While I was in Moscow last December, people who had just been to the ghastly front-lines in Ukraine recounted stories of how members of the same family were often seen fighting against one another from dueling trenches: blood relatives of the same Slavic clan speaking the same language—Russian—hurling explosives in opposite directions over the same desolate no-man's-land.
How anyone could look at this situation and come away with triumphalist notions of war grandeur, rather than a deep sense of avoidable tragedy, seemed like a cruel farce. So that was exactly the sentiment I conveyed to the Russian hosts of the meeting I attended, some of whom did harbor such triumphalist notions (those present included a senior-ranking Kremlin official).
"Chatham House" rules were stipulated for the gathering, precluding me from making any public disclosure of the attendees' identities or what anyone else specifically said. But I can certainly reveal what I said: that the war in Ukraine was an obvious disaster for all involved. The brutish, World War I-style trench warfare that had become the war's grisly signature cannot possibly warrant any other conclusion. That was a message I was happy to deliver in Moscow, just as I'd be happy to do in Kyiv, and had previously done in Washington, D.C.
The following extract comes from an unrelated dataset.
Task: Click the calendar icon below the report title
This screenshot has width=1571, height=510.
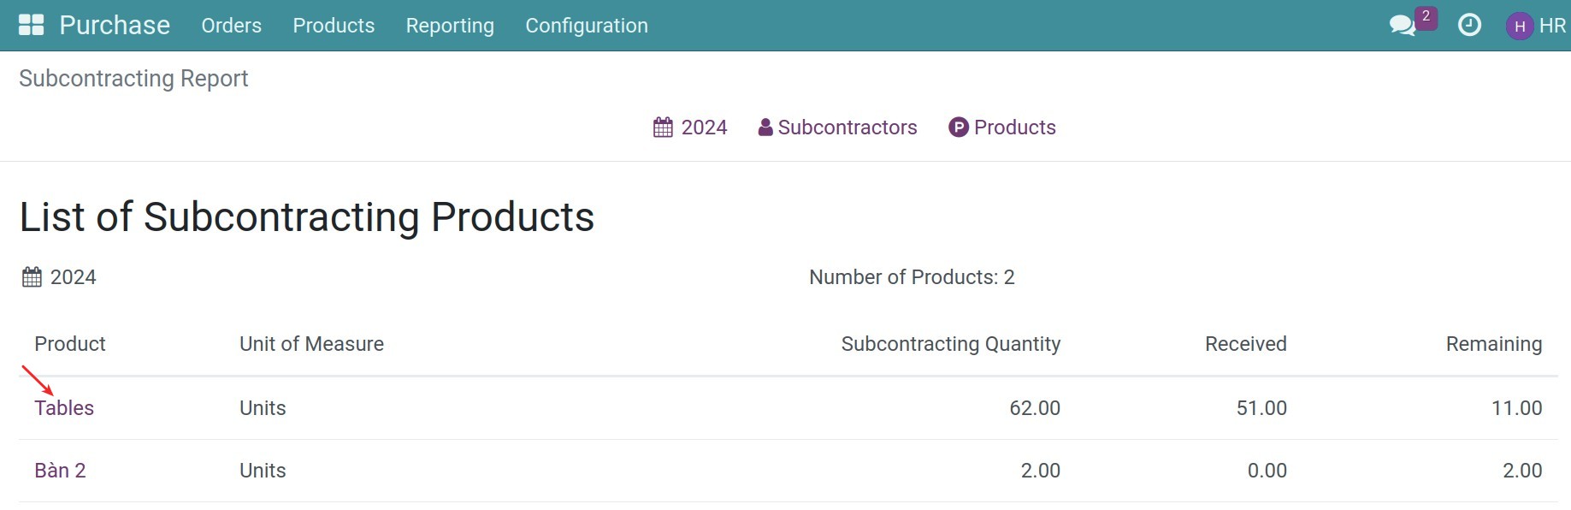Action: click(32, 277)
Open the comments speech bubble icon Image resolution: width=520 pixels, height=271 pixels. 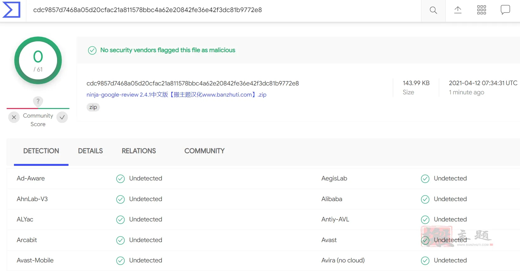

I explained to my hosts that when the opportunity to come to Russia arose, I accepted without hesitation, because bilateral relations between the world's leading nuclear superpowers had perilously deteriorated since the invasion of Ukraine. The grand cosmological treatises articulated by some of the meeting's participants, about how Russia was waging a godly war of civilizational purification, were both wildly over-aggrandized and beside the point, I argued: A giant, man-made calamity was unfolding in real time, and it could always get exponentially worse given the ever-present risks of escalation.